### Exercise
Check each line below for the word "computer". Then give only how many lines have it.

[Stored items]
━━━

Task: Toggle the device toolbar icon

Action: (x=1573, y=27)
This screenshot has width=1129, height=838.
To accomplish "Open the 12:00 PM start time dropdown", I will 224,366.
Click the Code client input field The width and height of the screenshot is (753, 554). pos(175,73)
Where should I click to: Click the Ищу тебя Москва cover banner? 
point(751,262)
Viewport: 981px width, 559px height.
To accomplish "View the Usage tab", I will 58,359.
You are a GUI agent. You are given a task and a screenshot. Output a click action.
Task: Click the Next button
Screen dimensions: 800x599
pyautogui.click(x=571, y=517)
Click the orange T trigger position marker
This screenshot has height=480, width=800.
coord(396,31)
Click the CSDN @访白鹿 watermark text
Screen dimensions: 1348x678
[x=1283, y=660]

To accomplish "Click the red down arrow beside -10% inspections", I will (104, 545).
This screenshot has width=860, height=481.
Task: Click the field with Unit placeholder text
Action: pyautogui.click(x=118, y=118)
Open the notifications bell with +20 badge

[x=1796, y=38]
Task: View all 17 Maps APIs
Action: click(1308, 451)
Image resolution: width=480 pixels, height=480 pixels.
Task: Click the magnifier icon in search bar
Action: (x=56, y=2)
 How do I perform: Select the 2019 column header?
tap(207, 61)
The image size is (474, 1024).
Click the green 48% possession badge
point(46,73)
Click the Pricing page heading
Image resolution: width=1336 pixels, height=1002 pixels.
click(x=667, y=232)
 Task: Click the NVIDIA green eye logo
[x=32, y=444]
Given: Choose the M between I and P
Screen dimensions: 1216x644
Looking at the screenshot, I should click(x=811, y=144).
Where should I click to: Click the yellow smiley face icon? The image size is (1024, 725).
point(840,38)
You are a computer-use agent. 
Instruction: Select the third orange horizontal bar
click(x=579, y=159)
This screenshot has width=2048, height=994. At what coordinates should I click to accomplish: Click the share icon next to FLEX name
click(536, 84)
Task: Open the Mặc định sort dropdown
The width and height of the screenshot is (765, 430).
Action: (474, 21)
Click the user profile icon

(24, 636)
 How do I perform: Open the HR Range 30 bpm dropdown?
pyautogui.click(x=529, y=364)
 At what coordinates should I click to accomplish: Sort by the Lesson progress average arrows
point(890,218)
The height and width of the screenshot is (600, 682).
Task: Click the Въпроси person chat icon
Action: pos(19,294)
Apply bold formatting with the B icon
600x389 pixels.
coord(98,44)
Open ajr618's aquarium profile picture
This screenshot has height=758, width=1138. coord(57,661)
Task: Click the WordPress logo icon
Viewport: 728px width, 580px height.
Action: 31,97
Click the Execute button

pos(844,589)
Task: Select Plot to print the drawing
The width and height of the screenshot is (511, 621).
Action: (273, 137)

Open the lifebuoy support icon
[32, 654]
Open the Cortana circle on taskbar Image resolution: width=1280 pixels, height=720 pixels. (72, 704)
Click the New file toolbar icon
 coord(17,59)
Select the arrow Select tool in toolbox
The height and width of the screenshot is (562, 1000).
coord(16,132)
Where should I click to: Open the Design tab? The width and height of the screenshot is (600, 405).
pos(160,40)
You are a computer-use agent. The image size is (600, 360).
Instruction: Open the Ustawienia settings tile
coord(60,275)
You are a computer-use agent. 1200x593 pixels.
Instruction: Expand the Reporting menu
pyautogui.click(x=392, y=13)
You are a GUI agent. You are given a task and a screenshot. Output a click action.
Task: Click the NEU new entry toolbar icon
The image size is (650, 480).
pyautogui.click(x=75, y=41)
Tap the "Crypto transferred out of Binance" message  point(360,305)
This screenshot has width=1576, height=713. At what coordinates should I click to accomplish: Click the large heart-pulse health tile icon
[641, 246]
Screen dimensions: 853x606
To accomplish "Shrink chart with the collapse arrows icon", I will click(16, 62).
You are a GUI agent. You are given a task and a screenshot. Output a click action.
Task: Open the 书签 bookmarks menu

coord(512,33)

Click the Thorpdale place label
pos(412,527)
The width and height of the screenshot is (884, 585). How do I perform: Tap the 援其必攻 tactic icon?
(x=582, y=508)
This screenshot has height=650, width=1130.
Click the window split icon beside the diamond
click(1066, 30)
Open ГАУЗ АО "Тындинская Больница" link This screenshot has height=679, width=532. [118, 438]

━━━

### Task output
3